Claude Monet is one of the most well known Impressionist painters. HIs “Impression, Sunrise” (1874) lends its name to the movement, and his infamous “Water Lilies” series, which depicts his garden at Giverny, is composed of about 250 works. Edgar Degas focused on people as his subjects, often painting ballet dances, female bathers, and women in the city. A few of his famous works include “The Star” (1876-1877), “Blue Dancers” (1899), and “Place de la Concorde” (1875). Pierre-Auguste Renoir also emphasized a life of leisure in works like “Le Moulin de la Galette” (1876) and “Luncheon of the Boating Party” (1881). Other artists known for their Impressionist paintings include Camille Pissarro, Berthe Morisot, Alfred Sisley, Armand Guillaumin, Gustave Caillebotte, Mary Cassatt, and Paul Cezanne.
Impressionism emerged in Paris during the late 19th century, when a group of artists including Claude Monet, Camille Pissarro, and Alfred Sisley, formed the Anonymous Society of Painters, Sculptors, and Engravers. These artists were tired of being rejected from Salon shows, which placed value on traditional realistic styles and historical and religious subjects. French Impressionist paintings, on the other hand, were known for their rapid brushstrokes, vivid colors, and emphasis on landscapes and scenes from modern and contemporary life. The group was unofficially named by an art critic, who disapproved of Monet’s painting “Impression, Sunrise” on the grounds that it was merely an impression of scene rather than a finished painting. The Impressionists often worked outdoors and played with varying brushstrokes and color to capture fleeting moments, be it of newly industrialized city life, leisurely countrysides, or nightlife. Artists today continue to create impressionism paintings and are drawn to their spontaneous aura.

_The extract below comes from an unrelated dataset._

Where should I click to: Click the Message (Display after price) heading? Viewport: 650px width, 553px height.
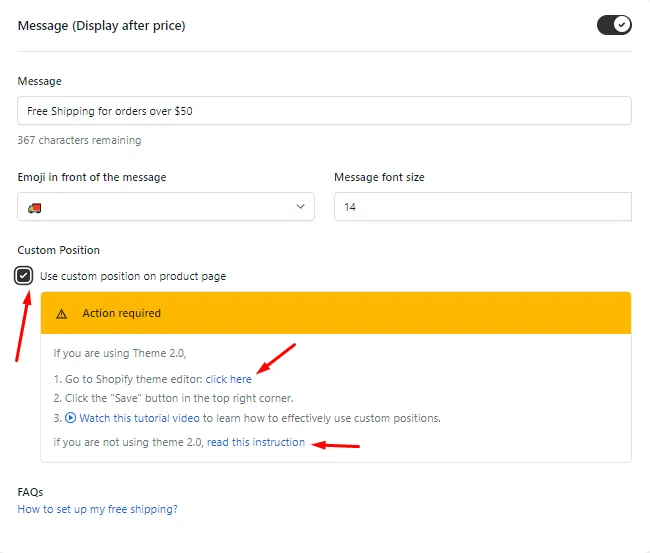(x=102, y=26)
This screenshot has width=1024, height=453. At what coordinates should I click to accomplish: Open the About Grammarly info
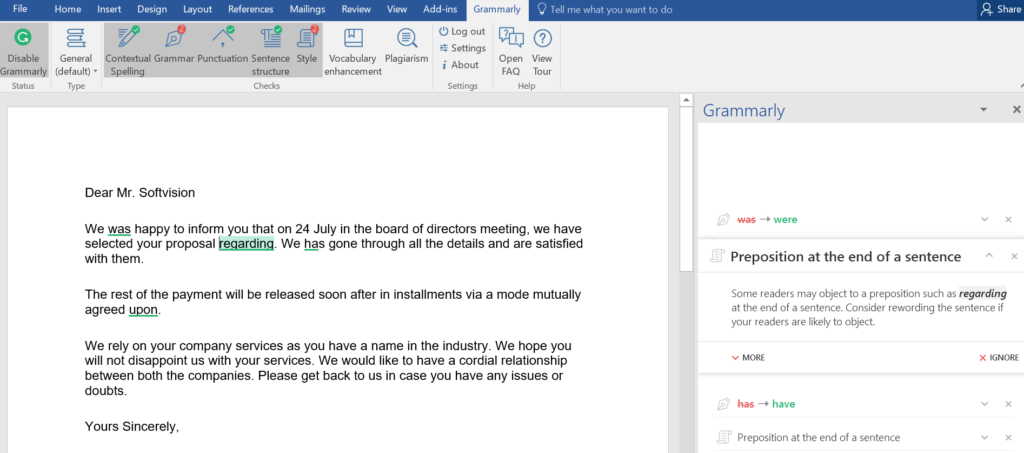pos(460,65)
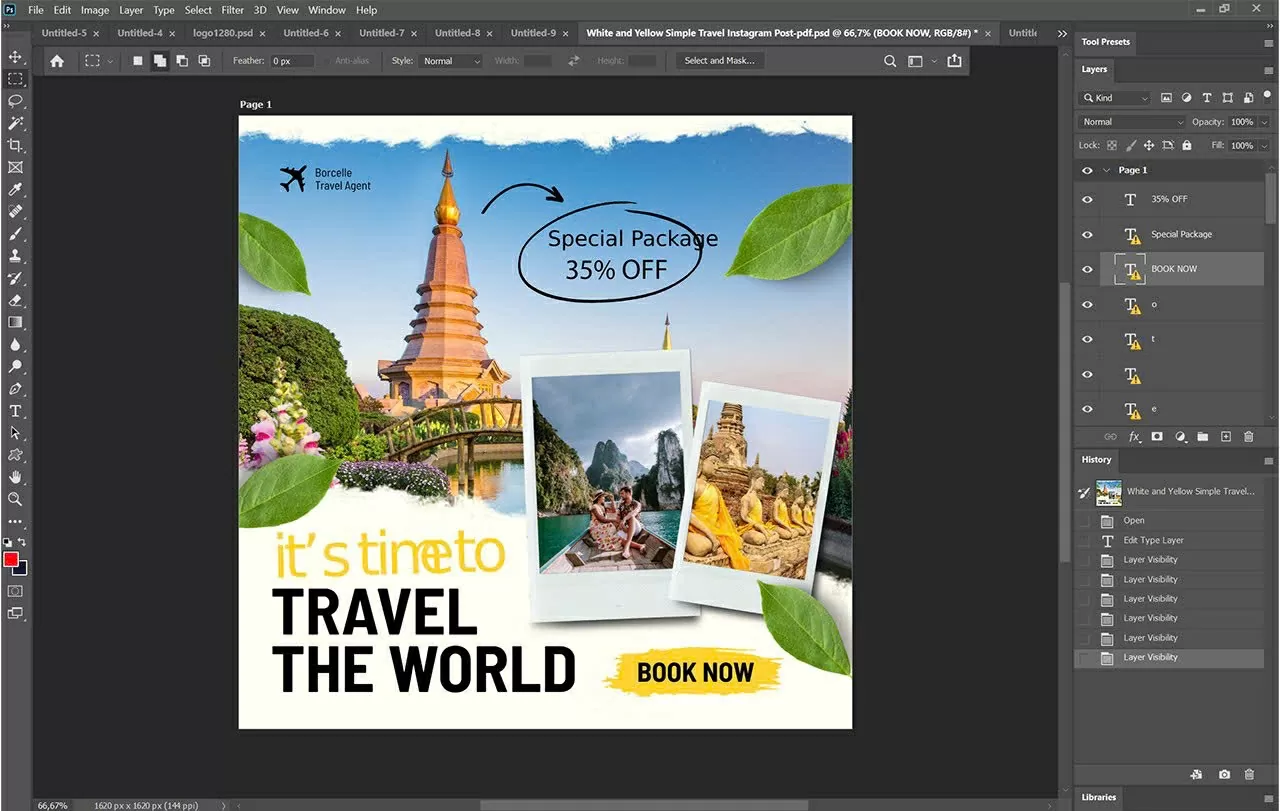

To create impressionist paintings, artists played with color, shading, and brushstroke density. Artists used pure, unblended colors and short, rapid brushstrokes. When these works are viewed up close, they appear abstract and ambiguous; the composition only reveals itself when viewed from afar. Painters who worked outdoors were especially interested in capturing the passage of time in one scene, by combining colors to indicate moving shadows, for example. Impressionists were also influenced by Japanese prints and used a flat perspective in their works. They also included fragmented subjects and were drawn to scenes of modern, city life. Contemporary artists who create in this style carry on with the traditional flurry of colors and strokes.